To be able to read ITF traces, Apalache demands the following:

  • The #meta field must be present
  • The #meta field must contain a field varTypes, which is an object, the keys of which are the variables declared in vars, and the values are string representations of their types (as defined in ADR002).

For example:

"#meta": {
  "varTypes": { 
    "bank_of_boat": "Str", 
    "who_is_on_bank": "Str -> Set(PERSON)" 
  }
}

Example

The counterexample to NoSolution may be written in the ITF format as follows:

{
  "#meta": {
    "source": "MC_MissionariesAndCannibalsTyped.tla",
    "varTypes": { 
      "bank_of_boat": "Str", 
      "who_is_on_bank": "Str -> Set(PERSON)" 
    }
  },
  "vars": [ "bank_of_boat", "who_is_on_bank" ],
  "states": [
    {
      "#meta": { "index": 0 },
      "bank_of_boat": "E",
      "who_is_on_bank": {
        "#map": [
          [ "E", { "#set": [ "c1_OF_PERSON", "c2_OF_PERSON",
                             "m1_OF_PERSON", "m2_OF_PERSON" ] } ],
          [ "W", { "#set": [] } ]
        ]  
      }
    },
    {
      "#meta": { "index": 1 },
      "bank_of_boat": "W",
      "who_is_on_bank": {
        "#map": [
          [ "E", { "#set": [ "c1_OF_PERSON", "m1_OF_PERSON" ] } ],
          [ "W", { "#set": [ "c2_OF_PERSON", "m2_OF_PERSON" ] } ]
        ]  
      }
    },
    {
      "#meta": { "index": 2 },
      "bank_of_boat": "E",
      "who_is_on_bank": {
        "#map": [
          [ "E", { "#set": [ "c1_OF_PERSON",
                             "m1_OF_PERSON", "m2_OF_PERSON" ] } ],
          [ "W", { "#set": [ "c2_OF_PERSON" ] } ]
        ]  
      }
    },
    {
      "#meta": { "index": 3 },
      "bank_of_boat": "W",
      "who_is_on_bank": {
        "#map": [
          [ "E", { "#set": [ "c1_OF_PERSON" ] } ],
          [ "W", { "#set": [ "c2_OF_PERSON", "m1_OF_PERSON", "m2_OF_PERSON" ] } ]
        ]  
      }
    },
    {
      "#meta": { "index": 4 },
      "bank_of_boat": "E",
      "who_is_on_bank": {
        "#map": [
          [ "E", { "#set": [ "c1_OF_PERSON", "c2_OF_PERSON" ] } ],
          [ "W", { "#set": [ "m1_OF_PERSON", "m2_OF_PERSON" ] } ]
        ]  
      }
    },
    {
      "#meta": { "index": 5 },
      "bank_of_boat": "W",
      "who_is_on_bank": {
        "#map": [
          [ "E", { "#set": [ ] } ],
          [ "W", { "#set": [ "c1_OF_PERSON", "c2_OF_PERSON",
                             "m1_OF_PERSON", "m2_OF_PERSON" ] } ]
        ]  
      }
    }
  ]
}

Compare the above trace format with the TLA+ counterexample. The TLA+ example looks more compact. The ITF example is heavier on the brackets and braces, but it is also designed with machine-readability and tool automation in mind, whereas TLA+ counterexamples are not. However, the example in the ITF format is also self-explanatory and does not require any understanding of TLA+.
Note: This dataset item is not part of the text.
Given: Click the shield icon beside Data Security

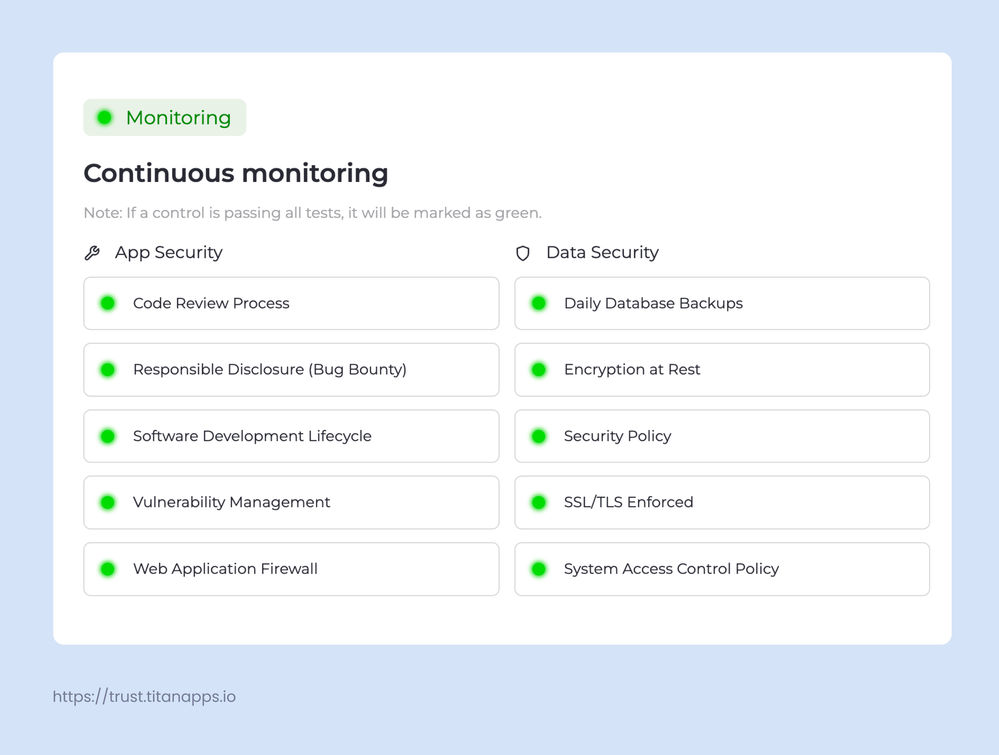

Note that we did not output the operator InvariantViolation of the TLA+ example. This operator is simply not a part of the trace. It could be added in the #meta object by Apalache.

Discussion

Shon Feder @shonfeder flagged important concerns about irregularity of the proposed format in the PR comments. In a regular approach we would treat all expressions uniformly. For example:

// proposed form:
"hello"
// regular form:
{ "#type": "string", "#value": "hello" }

// proposed form:
{ "#set": [ 1, 2, 3] }
// regular form:
{ 
  "#type": "set",
  "#value": [
    { "#type": "int", "#value": "1" },
    { "#type": "int", "#value": "2" },
    { "#type": "int", "#value": "3" }
  ]
}

The more regular approach is less concise. In the future, we might want to add a flag that lets the user choose between the regular output and the output proposed in this ADR, which is more ad hoc.
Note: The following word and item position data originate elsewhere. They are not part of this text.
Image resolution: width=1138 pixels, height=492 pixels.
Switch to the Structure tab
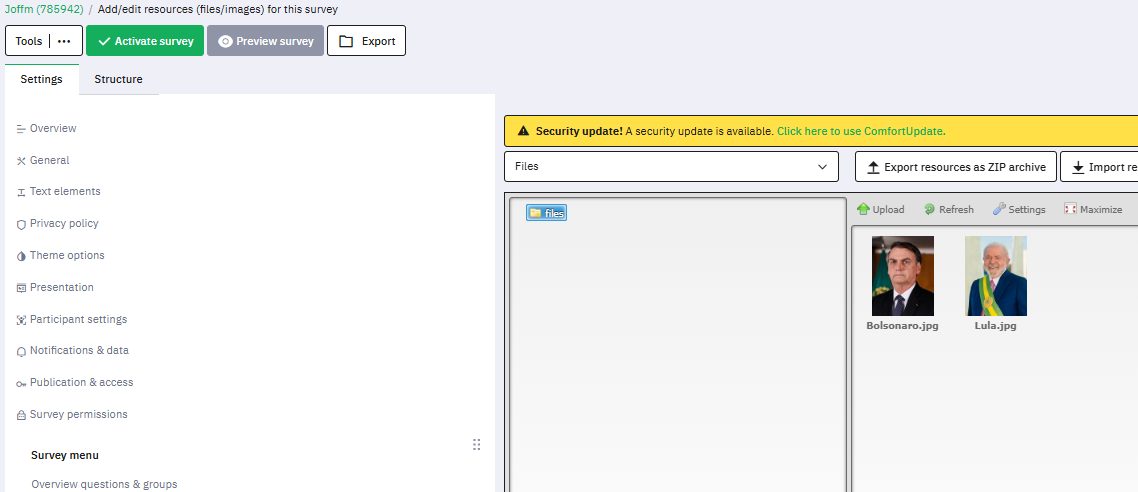point(118,79)
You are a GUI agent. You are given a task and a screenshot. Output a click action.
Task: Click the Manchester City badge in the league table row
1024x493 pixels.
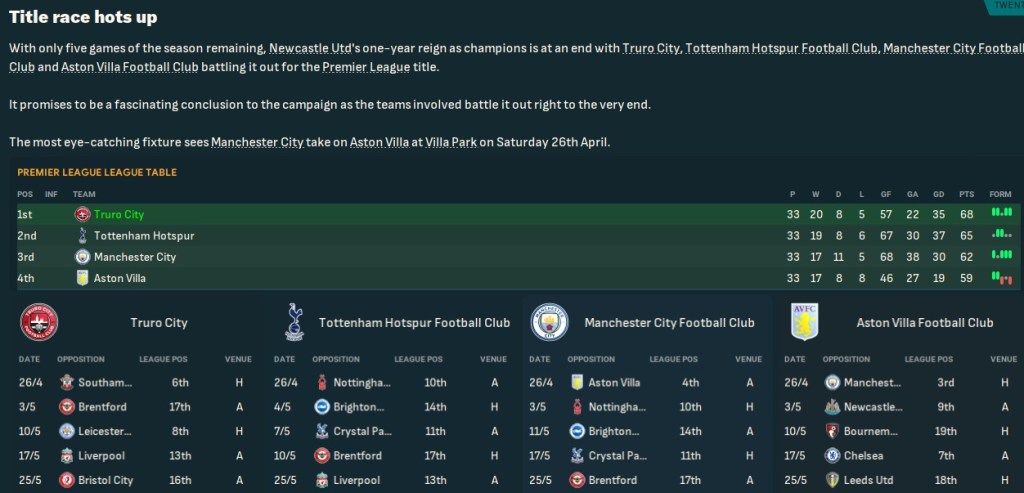point(83,257)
Another suggestion is to use JSON schema. For the moment, it seems to be a heavy-weight solution with no obvious value. However, we should keep it in mind and use schemas, when the need arises.

Consequences

We have found that the ITF format is easy to produce and relatively easy to parse.
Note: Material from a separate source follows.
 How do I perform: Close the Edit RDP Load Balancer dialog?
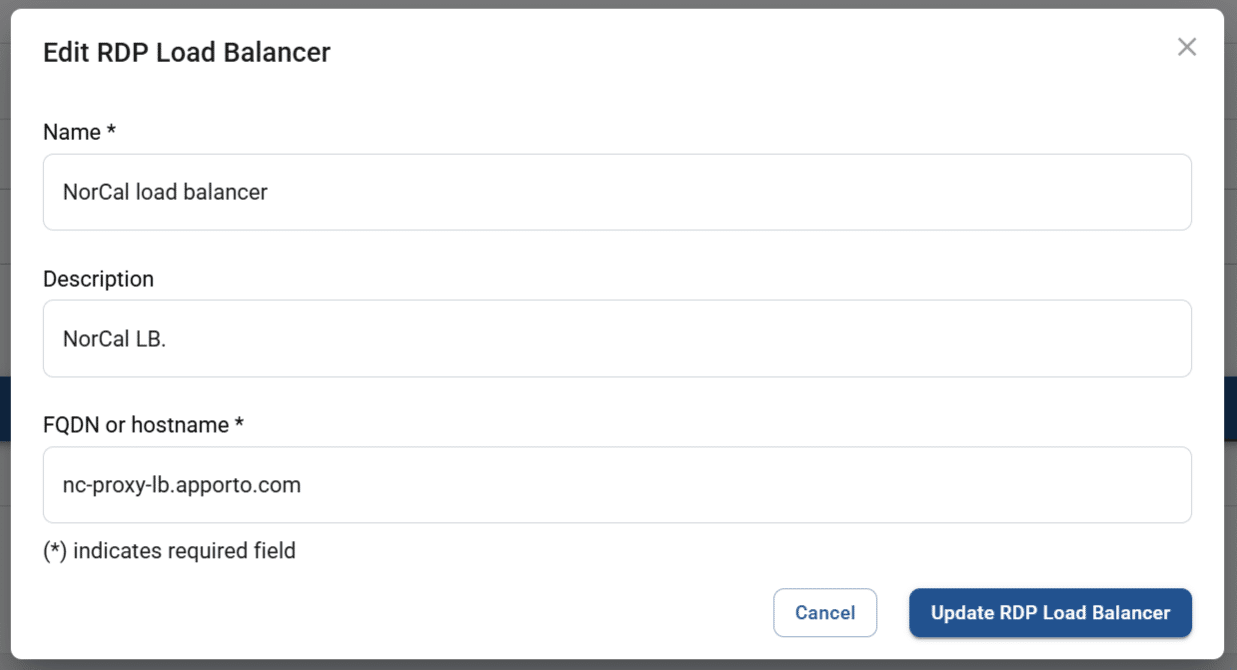[x=1186, y=47]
Ambiguity in the representation of integers. As it was brought up in the initial discussions, the choice between representing integers as JSON numbers, e.g., 123 and objects, e.g., { #bigint: "123" }, makes it harder to write a parser of custom ITF traces. Hence, we have decided to keep only the object format, as the more general of the two representations.